Liberal Democrat home affairs spokesman Nick Clegg accused Mr Reid of interfering with the discretion of the judiciary with his letter earlier this week.

He added: "When an offender is not sent to prison despite the judge feeling he should because of political pressure from the Home Secretary, the public will rightly ask what the point was of all the tough talk from Tony Blair and John Reid."

However, Lord Falconer, the lord chancellor, insisted last night that Judge Rogers had simply applied existing sentencing guidelines, and argued the letter from the home secretary merely reminded courts of what their powers were under those rules.

"If those guidelines, which existed a long time before the criminal justice minister's message yesterday, allowed a choice between sending someone to prison immediately and suspending the sentence, then he chose to suspend the sentence in accordance with those pre-existing guidelines," he told BBC Two's Newsnight.

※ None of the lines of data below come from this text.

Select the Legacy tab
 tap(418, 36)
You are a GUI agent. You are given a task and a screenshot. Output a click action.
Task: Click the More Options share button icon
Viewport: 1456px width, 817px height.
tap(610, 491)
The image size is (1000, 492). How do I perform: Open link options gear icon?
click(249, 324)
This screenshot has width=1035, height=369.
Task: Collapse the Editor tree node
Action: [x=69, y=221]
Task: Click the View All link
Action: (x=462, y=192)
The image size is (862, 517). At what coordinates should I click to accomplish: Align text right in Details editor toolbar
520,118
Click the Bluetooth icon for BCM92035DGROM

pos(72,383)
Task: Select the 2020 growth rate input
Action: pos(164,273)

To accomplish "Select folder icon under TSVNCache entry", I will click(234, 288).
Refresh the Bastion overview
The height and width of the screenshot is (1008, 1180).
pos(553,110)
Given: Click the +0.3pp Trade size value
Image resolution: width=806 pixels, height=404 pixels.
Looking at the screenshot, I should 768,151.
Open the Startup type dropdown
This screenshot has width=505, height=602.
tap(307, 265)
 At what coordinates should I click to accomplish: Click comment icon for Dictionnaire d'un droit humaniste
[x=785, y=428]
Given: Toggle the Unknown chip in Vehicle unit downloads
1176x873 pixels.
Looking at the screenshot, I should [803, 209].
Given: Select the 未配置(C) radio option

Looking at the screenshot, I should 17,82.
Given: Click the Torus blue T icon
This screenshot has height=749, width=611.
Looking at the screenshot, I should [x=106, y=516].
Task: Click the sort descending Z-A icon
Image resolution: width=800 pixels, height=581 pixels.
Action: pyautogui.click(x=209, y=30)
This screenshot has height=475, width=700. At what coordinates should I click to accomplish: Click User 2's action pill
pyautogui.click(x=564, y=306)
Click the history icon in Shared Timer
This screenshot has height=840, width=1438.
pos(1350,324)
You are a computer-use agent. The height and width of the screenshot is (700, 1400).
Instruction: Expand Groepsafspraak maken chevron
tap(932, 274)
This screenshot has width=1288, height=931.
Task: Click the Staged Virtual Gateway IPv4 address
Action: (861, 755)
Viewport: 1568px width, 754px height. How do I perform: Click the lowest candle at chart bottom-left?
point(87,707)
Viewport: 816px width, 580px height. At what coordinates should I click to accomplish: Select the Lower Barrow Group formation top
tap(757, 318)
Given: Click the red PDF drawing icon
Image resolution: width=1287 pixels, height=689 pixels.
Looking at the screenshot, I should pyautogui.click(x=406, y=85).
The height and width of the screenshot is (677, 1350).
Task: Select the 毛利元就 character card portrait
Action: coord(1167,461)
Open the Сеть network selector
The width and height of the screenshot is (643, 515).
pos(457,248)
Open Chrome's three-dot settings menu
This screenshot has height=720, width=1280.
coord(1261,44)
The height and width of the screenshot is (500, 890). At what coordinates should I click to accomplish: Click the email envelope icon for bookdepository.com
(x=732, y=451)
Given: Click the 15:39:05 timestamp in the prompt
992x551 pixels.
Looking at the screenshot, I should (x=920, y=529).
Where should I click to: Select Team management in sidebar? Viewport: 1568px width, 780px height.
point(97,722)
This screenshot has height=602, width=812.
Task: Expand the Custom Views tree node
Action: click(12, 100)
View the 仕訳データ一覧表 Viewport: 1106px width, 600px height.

Lord Falconer added: "It was a perfectly legitimate thing to do, but it was made absolutely clear for individual judges to sentence in accordance with existing guidelines."

The government plans to provide 2,000 more prison places this year and 8,000 within four years to deal with the prison overcrowding crisis, but it has been forced to turn to emergency measures in the meantime.

Hundreds of prisoners are already being held in police cells, and Mr Reid yesterday said he was in negotiations to buy two prison ships, and had plans use an RAF camp, thought to be in Yorkshire, as a temporary jail.

But Mr Davis warned these plans may only provide "temporary respite", and Mr Clegg said: "Panic measures are no replacement for a considered long-term solution to prison numbers."